| | Back to lit critJuly 2nd, 2006 |
Once upon a time, this website contained a section of academic literary criticism papers. They were all written while I was in graduate school getting my MFA; mostly on Modernism, but also on a few other topics.
Well, at some point — probably when we launched this bloggy version of the site — the section fell away, and resided only in old backups. Which is somewhat of a shame, because believe it or not, something like my essay on Bharati Mukherjee’s short stories was one of the few available online, and therefore was cited from time to time.
It’s all back now, even though I imagine most of you who read the site could really care less. Probably the only ones who will care will be college students who have found a small trove of fresh papers to plagiarize. The whole thing is linked off of the Writing section of the site.
The papers presented include a comparison of “Gawain and the Green Knight” and Monty Python and the Holy Grail, a rather writerly examination of the technicalities of point-of-view in a D. H. Lawrence story, and a look at the late British Poet Laureate Ted Hughes through the lens of horror fiction.
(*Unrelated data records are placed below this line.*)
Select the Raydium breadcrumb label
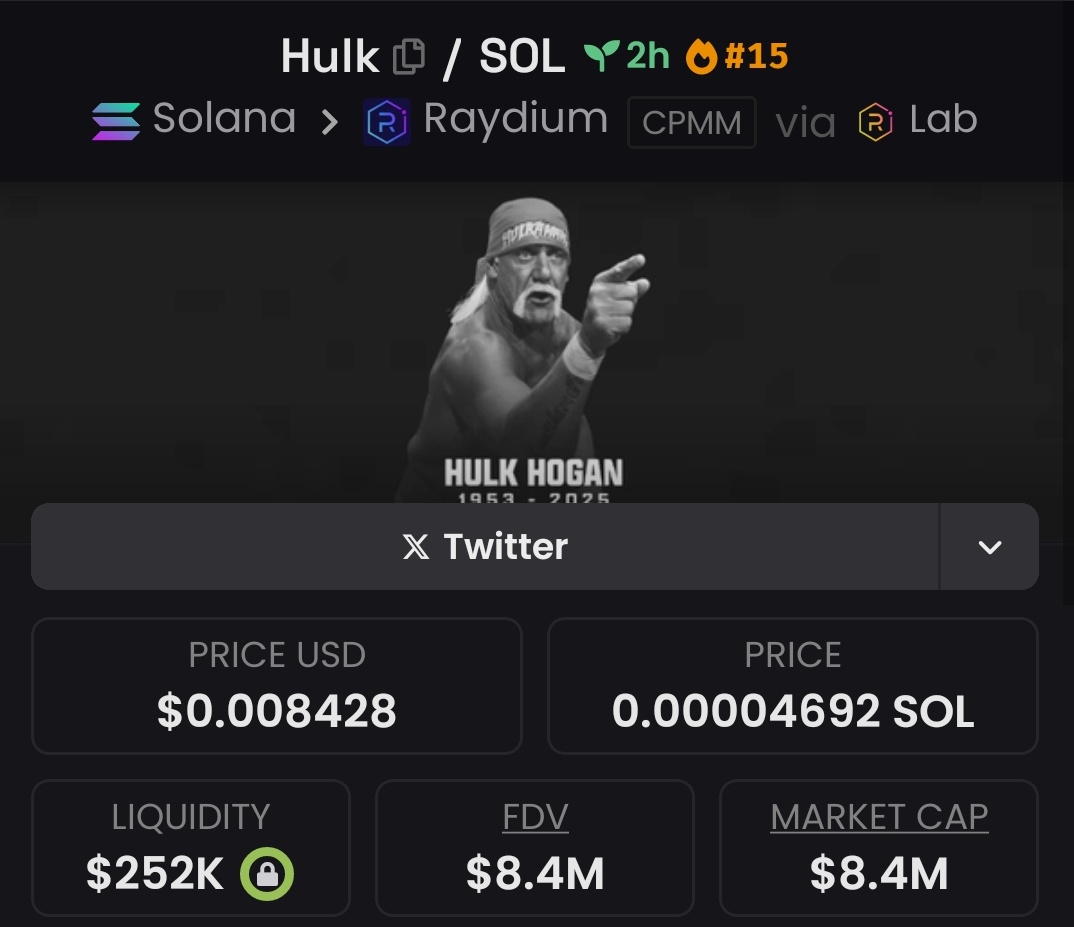The height and width of the screenshot is (927, 1074). (516, 120)
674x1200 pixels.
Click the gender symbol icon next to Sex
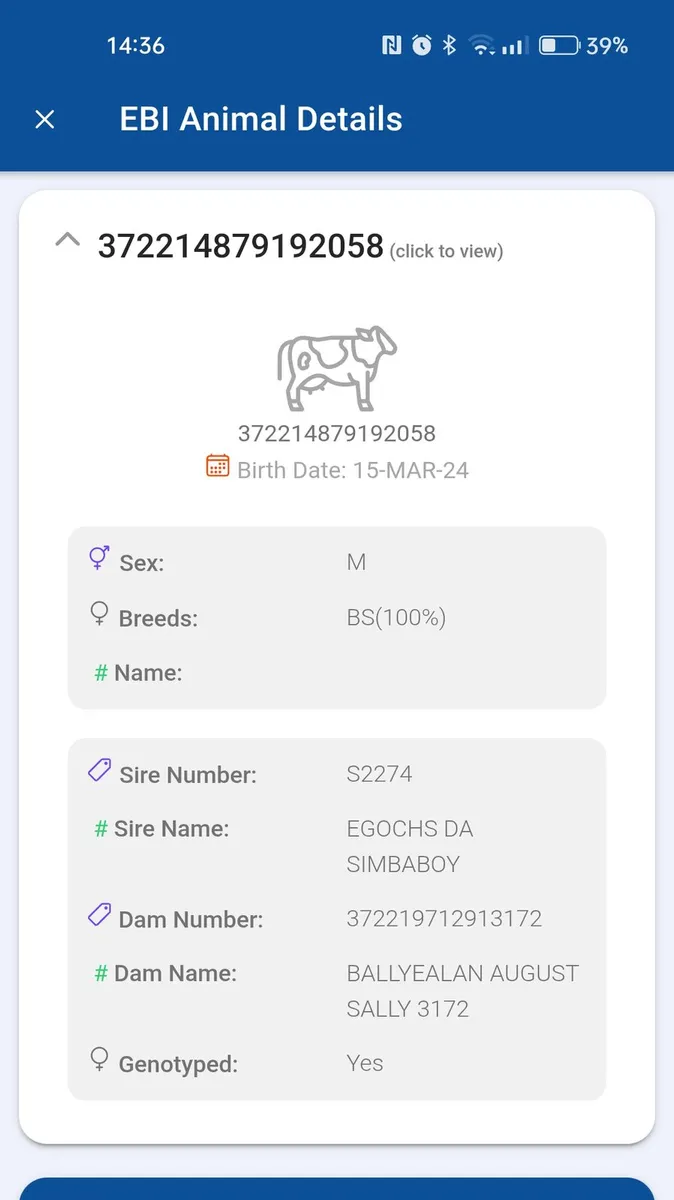click(98, 558)
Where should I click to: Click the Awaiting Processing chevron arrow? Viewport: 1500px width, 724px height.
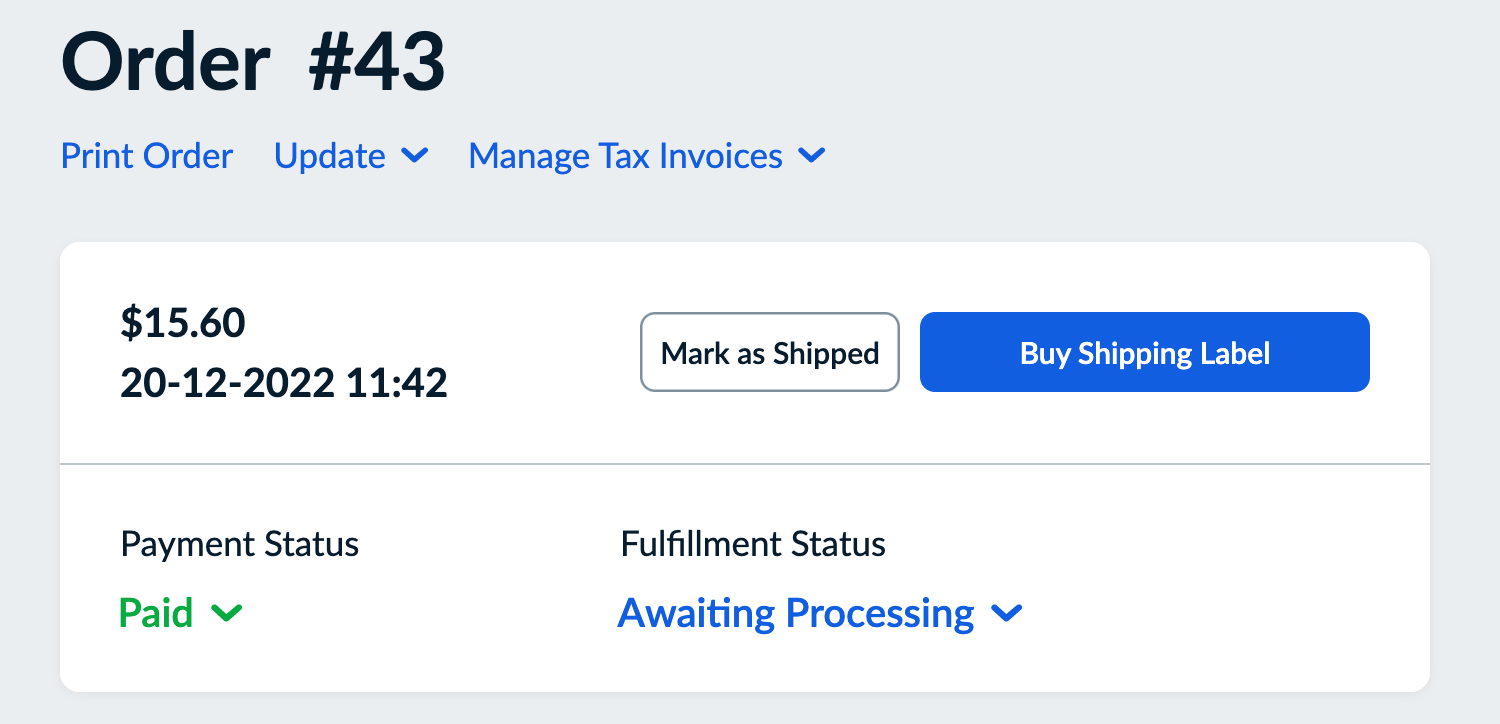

What’s more, I found some other papers I had never posted. These were more experimental in nature — stuff that i did when I was sick of writing essays. One is in the format of a talk-poem in the style of David Antin (who, ironically, teaches here at UCSD); the other is an essay I wrote and then annotated myself with my own reactions to the first draft, leading to a rather dizzying reading experience. I have spared you all the various academic essays written as collages, or the one essay that was designed to be read with all of its pages in randomized order.
Again, you probably don’t care, and quit reading a few paragraphs ago.
But hey, it was some years of my life, and traces of it may as well remain here.